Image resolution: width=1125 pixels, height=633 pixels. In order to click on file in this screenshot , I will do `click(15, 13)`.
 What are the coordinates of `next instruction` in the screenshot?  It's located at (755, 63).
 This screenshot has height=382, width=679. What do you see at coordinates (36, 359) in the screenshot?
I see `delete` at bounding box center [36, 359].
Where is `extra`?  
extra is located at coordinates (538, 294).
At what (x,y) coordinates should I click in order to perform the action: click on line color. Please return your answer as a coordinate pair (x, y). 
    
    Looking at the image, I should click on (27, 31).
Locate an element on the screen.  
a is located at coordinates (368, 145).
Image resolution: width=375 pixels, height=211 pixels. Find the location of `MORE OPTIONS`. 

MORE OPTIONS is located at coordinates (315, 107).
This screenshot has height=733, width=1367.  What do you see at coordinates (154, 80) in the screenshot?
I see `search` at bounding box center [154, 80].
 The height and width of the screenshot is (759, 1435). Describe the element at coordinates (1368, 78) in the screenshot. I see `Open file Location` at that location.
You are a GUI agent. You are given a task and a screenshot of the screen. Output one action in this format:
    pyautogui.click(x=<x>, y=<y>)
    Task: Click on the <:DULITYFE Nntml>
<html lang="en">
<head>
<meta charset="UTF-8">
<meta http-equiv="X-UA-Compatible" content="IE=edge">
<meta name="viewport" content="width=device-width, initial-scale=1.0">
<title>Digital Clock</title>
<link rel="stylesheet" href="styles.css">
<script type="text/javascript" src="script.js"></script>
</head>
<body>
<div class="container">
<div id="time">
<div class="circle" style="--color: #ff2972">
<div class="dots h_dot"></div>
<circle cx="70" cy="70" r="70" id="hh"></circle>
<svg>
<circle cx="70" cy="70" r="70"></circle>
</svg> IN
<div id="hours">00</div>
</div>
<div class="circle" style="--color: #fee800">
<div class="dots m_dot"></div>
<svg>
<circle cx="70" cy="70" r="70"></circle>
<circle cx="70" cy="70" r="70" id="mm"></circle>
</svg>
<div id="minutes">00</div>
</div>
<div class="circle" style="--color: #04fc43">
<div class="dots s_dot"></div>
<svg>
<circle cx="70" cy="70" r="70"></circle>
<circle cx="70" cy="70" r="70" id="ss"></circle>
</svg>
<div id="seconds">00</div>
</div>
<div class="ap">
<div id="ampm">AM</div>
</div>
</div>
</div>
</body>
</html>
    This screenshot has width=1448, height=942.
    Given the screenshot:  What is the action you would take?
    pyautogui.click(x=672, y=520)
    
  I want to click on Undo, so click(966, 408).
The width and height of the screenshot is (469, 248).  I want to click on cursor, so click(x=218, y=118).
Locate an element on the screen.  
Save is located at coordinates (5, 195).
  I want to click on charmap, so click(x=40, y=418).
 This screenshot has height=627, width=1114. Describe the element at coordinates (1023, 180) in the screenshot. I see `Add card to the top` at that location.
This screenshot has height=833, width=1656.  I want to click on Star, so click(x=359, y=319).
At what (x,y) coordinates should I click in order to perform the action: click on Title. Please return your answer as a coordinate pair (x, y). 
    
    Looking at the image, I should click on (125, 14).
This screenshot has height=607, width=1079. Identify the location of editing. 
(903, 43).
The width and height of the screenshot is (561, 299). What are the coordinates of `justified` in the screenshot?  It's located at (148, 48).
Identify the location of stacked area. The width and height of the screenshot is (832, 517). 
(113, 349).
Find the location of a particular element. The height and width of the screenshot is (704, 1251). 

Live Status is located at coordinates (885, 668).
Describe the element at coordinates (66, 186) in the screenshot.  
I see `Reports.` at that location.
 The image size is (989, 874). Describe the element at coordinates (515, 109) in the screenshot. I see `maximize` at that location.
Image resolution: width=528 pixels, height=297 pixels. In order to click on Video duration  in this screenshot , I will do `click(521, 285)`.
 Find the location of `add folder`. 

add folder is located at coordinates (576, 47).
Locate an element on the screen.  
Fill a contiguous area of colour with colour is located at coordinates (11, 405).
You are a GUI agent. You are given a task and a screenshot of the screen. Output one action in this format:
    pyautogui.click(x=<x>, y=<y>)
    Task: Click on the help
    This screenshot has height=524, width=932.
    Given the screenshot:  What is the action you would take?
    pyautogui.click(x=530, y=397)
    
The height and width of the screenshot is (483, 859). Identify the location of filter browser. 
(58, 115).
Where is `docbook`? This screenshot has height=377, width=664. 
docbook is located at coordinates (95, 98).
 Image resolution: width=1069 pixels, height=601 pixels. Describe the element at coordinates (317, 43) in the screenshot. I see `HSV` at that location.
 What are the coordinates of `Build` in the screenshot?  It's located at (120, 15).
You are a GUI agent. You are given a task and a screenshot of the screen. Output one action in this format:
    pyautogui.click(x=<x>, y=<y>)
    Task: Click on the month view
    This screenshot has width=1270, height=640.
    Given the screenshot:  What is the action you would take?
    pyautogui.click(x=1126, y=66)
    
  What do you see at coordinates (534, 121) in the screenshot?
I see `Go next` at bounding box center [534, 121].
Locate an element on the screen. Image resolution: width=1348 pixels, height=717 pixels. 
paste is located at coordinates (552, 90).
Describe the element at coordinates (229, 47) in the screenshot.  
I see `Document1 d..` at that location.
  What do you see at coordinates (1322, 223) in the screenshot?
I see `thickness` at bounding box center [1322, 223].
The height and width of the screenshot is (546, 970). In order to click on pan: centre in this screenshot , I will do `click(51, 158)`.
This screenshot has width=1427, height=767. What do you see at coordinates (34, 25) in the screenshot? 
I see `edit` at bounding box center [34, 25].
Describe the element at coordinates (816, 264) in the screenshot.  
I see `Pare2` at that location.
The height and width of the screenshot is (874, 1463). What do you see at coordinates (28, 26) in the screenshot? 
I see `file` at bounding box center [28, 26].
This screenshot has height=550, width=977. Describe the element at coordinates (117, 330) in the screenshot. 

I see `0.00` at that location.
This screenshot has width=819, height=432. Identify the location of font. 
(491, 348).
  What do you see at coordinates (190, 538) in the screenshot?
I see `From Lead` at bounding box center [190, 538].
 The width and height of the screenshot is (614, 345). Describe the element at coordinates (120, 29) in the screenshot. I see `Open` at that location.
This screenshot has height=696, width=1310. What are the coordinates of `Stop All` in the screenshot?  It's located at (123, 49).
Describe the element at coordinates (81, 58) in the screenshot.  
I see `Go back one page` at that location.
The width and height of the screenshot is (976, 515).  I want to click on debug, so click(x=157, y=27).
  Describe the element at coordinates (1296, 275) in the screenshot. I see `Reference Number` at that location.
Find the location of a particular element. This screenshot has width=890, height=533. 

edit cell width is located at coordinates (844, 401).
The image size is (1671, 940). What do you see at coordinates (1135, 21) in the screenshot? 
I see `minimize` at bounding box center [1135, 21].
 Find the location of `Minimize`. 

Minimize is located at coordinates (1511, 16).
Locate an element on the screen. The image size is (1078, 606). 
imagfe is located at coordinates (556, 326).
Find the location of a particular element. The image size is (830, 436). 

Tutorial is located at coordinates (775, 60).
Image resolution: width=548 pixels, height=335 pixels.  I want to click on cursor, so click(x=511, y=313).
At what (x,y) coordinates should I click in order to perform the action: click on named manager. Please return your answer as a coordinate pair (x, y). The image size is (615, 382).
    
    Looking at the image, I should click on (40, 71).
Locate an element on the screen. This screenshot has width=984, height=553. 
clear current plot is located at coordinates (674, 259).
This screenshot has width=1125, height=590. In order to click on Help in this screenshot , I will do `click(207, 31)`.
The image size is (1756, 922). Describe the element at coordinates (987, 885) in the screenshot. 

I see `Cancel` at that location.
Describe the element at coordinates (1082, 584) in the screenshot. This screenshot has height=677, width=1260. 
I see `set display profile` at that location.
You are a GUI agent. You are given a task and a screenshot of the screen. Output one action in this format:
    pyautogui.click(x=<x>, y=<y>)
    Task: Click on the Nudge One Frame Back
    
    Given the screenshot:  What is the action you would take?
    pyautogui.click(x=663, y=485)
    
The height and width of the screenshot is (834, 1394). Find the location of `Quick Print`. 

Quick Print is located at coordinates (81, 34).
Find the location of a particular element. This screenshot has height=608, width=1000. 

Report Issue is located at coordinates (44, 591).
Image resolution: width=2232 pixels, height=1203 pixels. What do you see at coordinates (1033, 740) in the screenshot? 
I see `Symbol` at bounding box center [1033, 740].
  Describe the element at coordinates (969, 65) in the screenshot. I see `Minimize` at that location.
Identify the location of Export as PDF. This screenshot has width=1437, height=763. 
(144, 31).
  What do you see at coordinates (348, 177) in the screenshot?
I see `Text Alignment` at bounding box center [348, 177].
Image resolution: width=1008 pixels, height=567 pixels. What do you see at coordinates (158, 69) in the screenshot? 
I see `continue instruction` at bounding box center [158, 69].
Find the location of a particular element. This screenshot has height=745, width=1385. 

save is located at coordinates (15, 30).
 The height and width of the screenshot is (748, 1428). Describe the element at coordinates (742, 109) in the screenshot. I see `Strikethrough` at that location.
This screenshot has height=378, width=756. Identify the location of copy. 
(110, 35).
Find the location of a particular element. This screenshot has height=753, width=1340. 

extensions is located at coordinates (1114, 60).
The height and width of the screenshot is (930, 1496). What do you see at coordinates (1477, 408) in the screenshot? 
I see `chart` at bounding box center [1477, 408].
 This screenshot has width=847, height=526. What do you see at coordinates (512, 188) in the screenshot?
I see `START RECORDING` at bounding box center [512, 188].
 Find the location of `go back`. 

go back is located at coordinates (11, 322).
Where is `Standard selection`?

= = = = =

**Task to carry out**
Copy out the items again word for word, beginning at the very start and continuing through the line that contains "extra is located at coordinates (538, 294).".

**Reply**
Image resolution: width=1125 pixels, height=633 pixels. In order to click on file in this screenshot , I will do `click(15, 13)`.
 What are the coordinates of `next instruction` in the screenshot?  It's located at (755, 63).
 This screenshot has height=382, width=679. What do you see at coordinates (36, 359) in the screenshot?
I see `delete` at bounding box center [36, 359].
Where is `extra`?  
extra is located at coordinates (538, 294).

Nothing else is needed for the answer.